Madara hummed in the back of her throat, and poked him with her dirty chopsticks until he waved her off and went back to eating.

There was a long pause between them as Izuna finished scarfing down his noodles and Madara watched the bustle behind the counter with faint interest, and rain started to pick up and drop loudly on the roof in the silence.

“I guess I should go, then, and mingle with some Nara,” Izuna said, glancing over his shoulder at the overcast sky behind them. He turned back to Madara, and then added breezily, “Say hello to your wife for me.”

Izuna leaned over and kissed her on the cheek, affectionate and familiar, and she half-heartedly shoved him away, off his stool and out into the rain as he screeched indignantly.

* * *

The best mornings were, by far in Madara’s opinion, the ones where they lounged around Hashirama’s house without village obligations breathing down their necks. As much as she loved the village they created together, the culmination of years spent fighting tooth and nail for peace, she didn’t particularly enjoy meeting with daimyo’s wife, or uncle, or cousin, or some other influential person who felt the need to speak with the Hokage and her advisors over some trivial matter.

And even though she did enjoy her runs around the village—like a guard dog, Izuna told her, a comparison she found almost funny—Madara could spend the rest of her days happy just sitting and talking with Hashirama about nothing important at all.

Besides, there was something so breathtaking about the way Hashirama brightened up, like she was lit up from the inside with sunshine, when Madara asked her about the plants which filled up her home in pottery sculpted by different villagers.

“Grown or picked?” Madara asked, gesturing at the flowers on the table. The vase they sat in was cracked, just above the water level so nothing spilled out, and the glazing was marred, like it was heated by a fire jutsu instead of a kiln. Uchiha-made, if Madara had to hazard a guess, which made her feel a strange, misplaced sense of pride.

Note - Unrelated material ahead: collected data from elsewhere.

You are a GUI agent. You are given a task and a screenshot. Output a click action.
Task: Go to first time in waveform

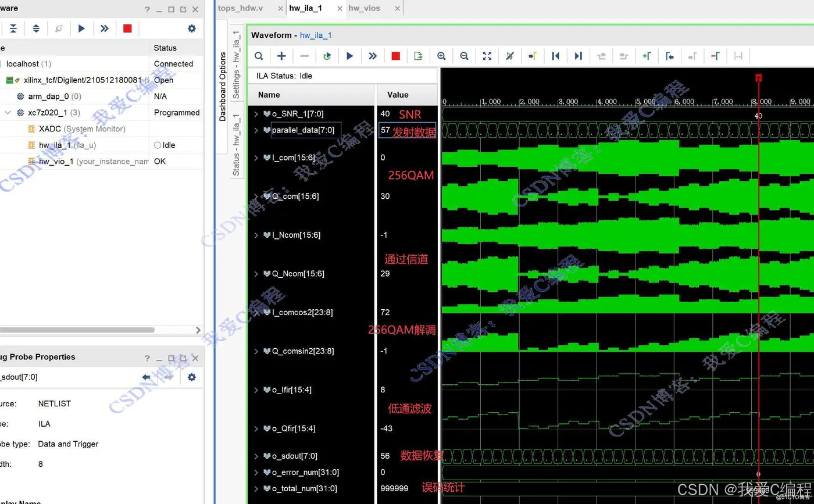555,56
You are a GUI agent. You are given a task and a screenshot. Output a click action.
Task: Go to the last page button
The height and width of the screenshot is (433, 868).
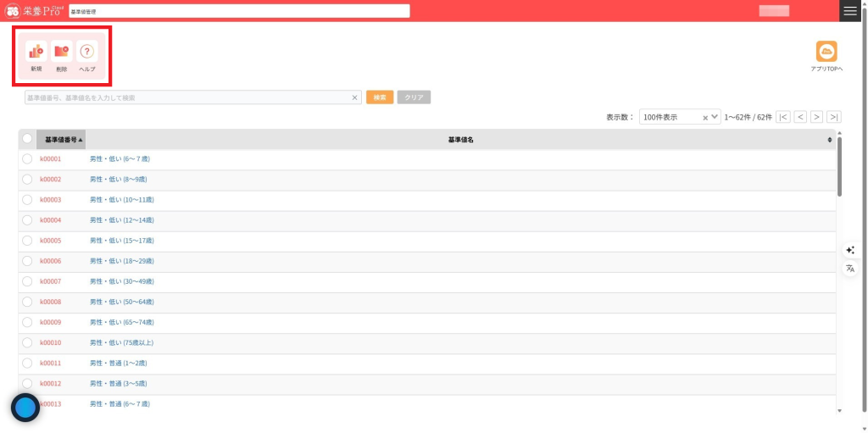pos(834,117)
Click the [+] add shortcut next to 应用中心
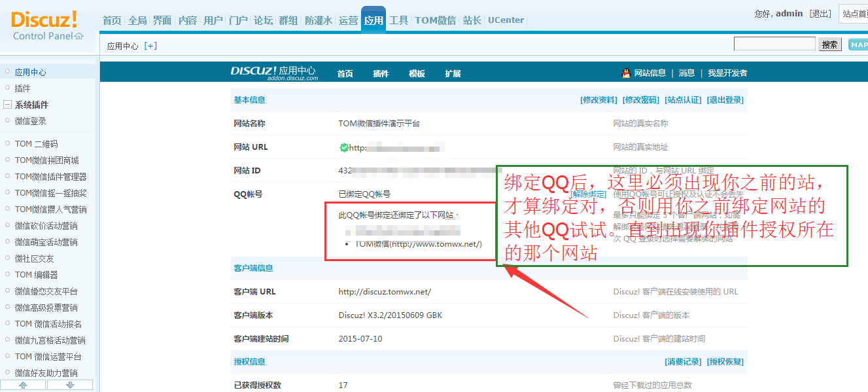The image size is (868, 392). point(150,46)
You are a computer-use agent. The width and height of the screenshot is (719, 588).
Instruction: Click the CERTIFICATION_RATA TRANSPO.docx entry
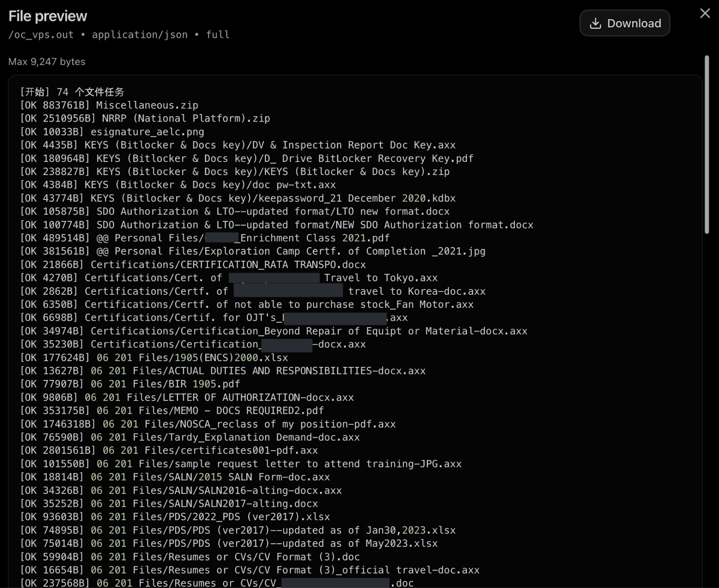click(x=193, y=265)
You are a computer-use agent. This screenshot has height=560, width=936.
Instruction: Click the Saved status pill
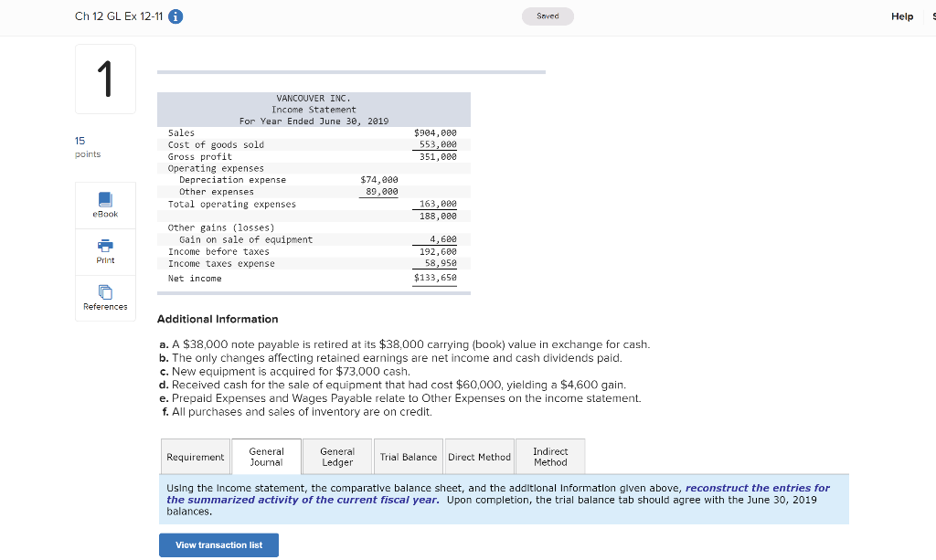[x=548, y=16]
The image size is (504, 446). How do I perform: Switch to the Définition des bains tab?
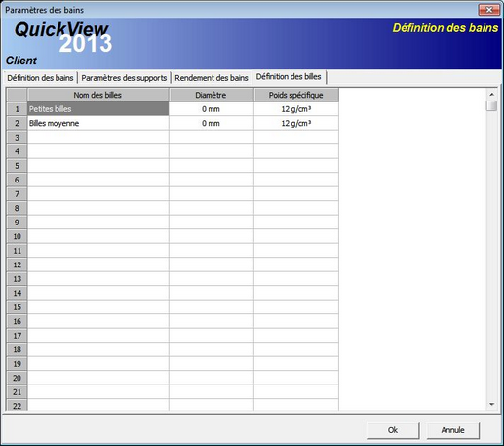[x=40, y=78]
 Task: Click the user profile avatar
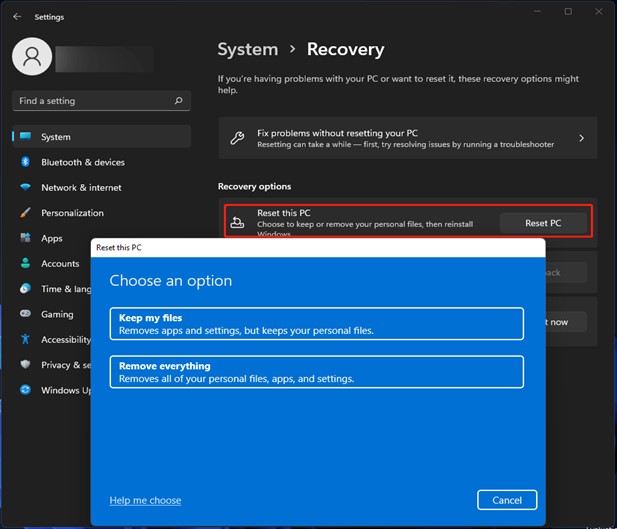(32, 56)
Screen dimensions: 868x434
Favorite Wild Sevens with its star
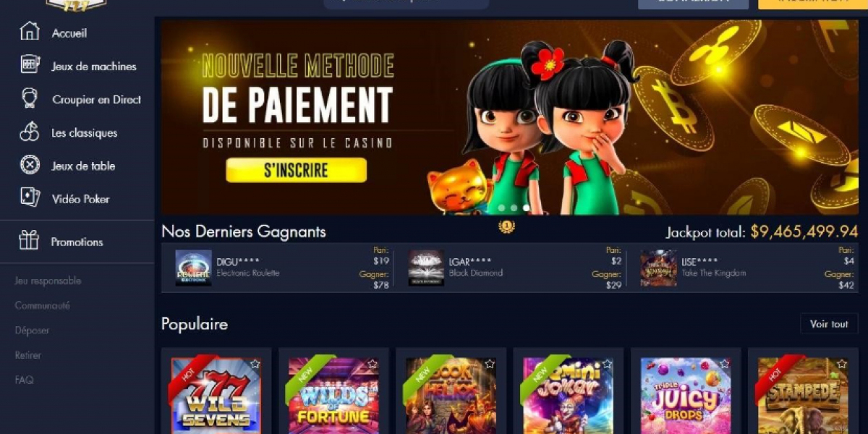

Hashirama glanced over her shoulder briefly, then looked back to the dishes she was washing in a shallow basin. Leftover plates from the night before, unwashed in the sink because they had stumbled to bed after eating, too tired to bother with them and fully aware that the morning was free to them.

“Grown this morning. They’re out of season, but I wanted some anyways. I’ve always liked lavender.” She smiled softly. “I like the smell.”

“Hm,” Madara hummed, smirking. She ran a finger along one of the bright petals, and it thrummed with Hashirama’s chakra, deep and vibrant and more alive than any other chakra she had felt, as familiar as her own. “I figured you made them. They’re uglier than real ones.”

Hashirama squawked indignantly, and she flung water at the table with a soapy hand. Madara stayed still, letting the water splash onto her face with a low laugh.

“A misuse of jutsu, certainly,” she continued as she sat at the table, turning the chair so she was angled toward Hashirama. It was difficult to keep the smile off her face when she looked at Hashirama, and she never bothered trying when it was only the two of them. She rested her head on a palm, letting some tenderness bleed into her expression so Hashirama could see it.

“You light fires constantly,” Hashirama whined. She slumped backwards, tilting her head to look at Madara with exaggerated hurt. She kept her hands in the sink, Madara noticed with amusement, at least mindful enough to keep more water from spilling onto the floor while she sulked. “Haven’t you almost burned the village down? More than once?”

“Well, our Hokage decided to make sure the entire village was incredibly flammable,” Madara snapped, knee-jerk, because she was raised without tact. Then, with more of a teasing note in her voice, “Anyways, my fire jutsu are beautiful. Unlike these.” Madara motioned at the lavender again, and shrugged one shoulder for effect.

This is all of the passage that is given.